While Heidi was at the Tesano Stake Relief Society meeting I went out with missionaries Elder Saleh and Elder Paletaoga and taught four discussions in four hours, one at a barber shop to Eric the barber, one to a lady named Grace in her food store, a metal building on a dirt road, one at a Bullfloat stand (a round doughnut fried in Palm oil, not bad tasting) to a couple we met there when going to talk to the owner. And finally to Dixon, with Grace and Comfort in attendance.  Grace and Comfort are members that stay in the same hostile and introduced Dixon to the missionaries and gospel.  All three are studying at the Ghana Computer Unitversity. We taught Dixon in Grace and Comforts bedroom, the only place we could meet.  It was an awesome day except for the fourth runny tummy had for a few hours in the morning.  I was so ill again I wasn't sure I would be able to drive Heidi to the meetings but we knelt in pray and ask for a blessing so I could work with the elders and take Heidi.  I did not want her driving herself as it is about 10 Kilometers and the police are on the lookout for white faces that will give them a dash (under the table money).  We know what profiling is.  

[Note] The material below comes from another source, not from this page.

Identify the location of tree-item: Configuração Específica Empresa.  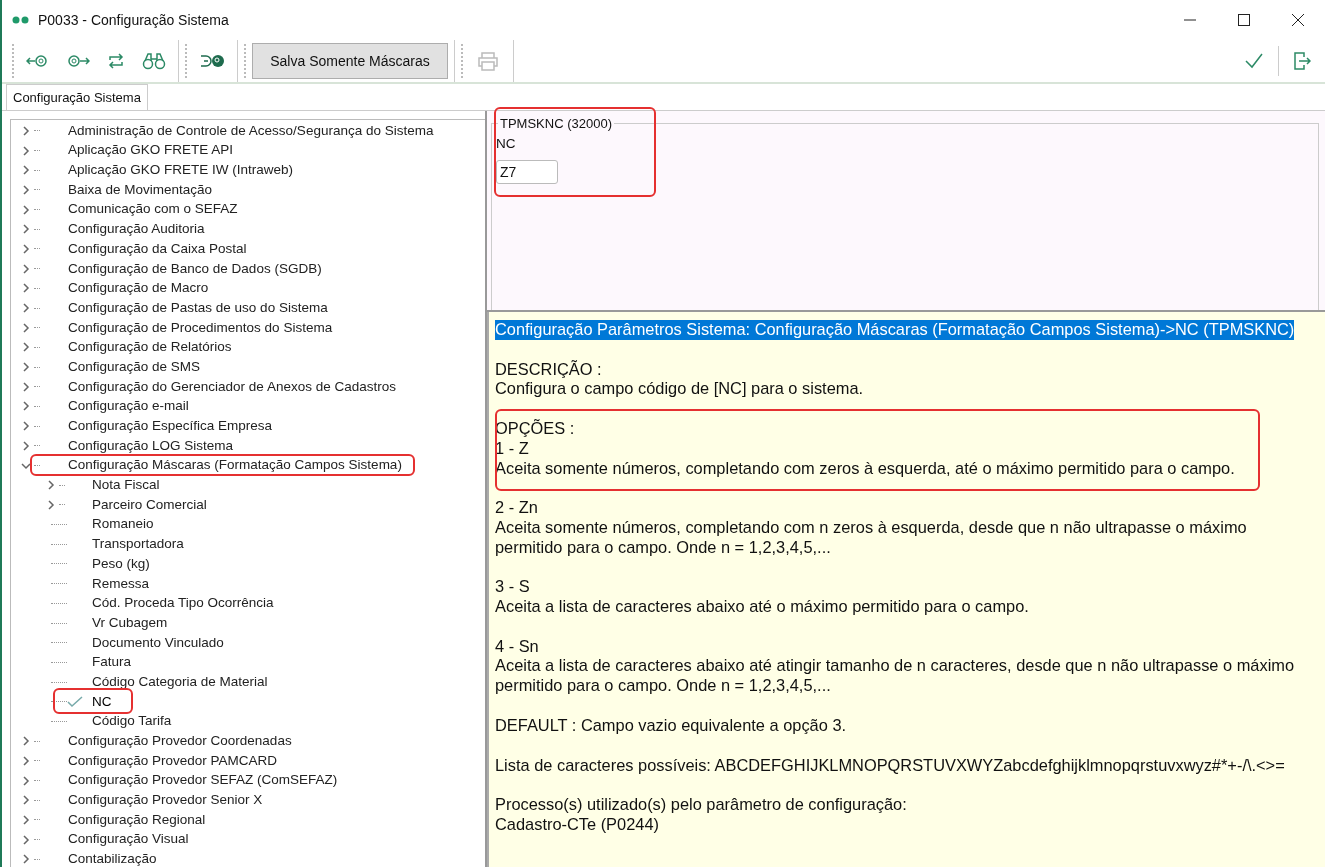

I have just returned from looking at a new apartment, with a agent and our facilities manager, for missionaries in McCarthy Hills.  It is new 2 bedroom, bath, hall way and kitchen.  We have to go on Sundays to see one if it is available, because if one is available and we do not act quickly it will not be available the next day.  There seems to be a shortage of apartments in the Accra area, the agent told me there is 1 million apartments for 2 1/2 million people.  So we are finding apartments with high rent, which is payed for two years in advance, water problems and often facilities that do not work as promised, it sure keeps Ben, our facilities manager hoping.   We are feeling blest and know the Lord answers our pleas for help.  Although we are feeling our age people are shocked when they learn how old we are.  Most folks here do not last but into their fifties.  It is unusual to see someone with white hair, so the children are rally scared of the white ghost I am but love it when I give them a high five.  We learned this morning our branch presidents son Daniel, about 3 years old has been very sick with Malaria, and has been in the hospital for 3 days.  Malaria is not unusual to a Ghanaian, that is why we have to take our Doxycycline every day.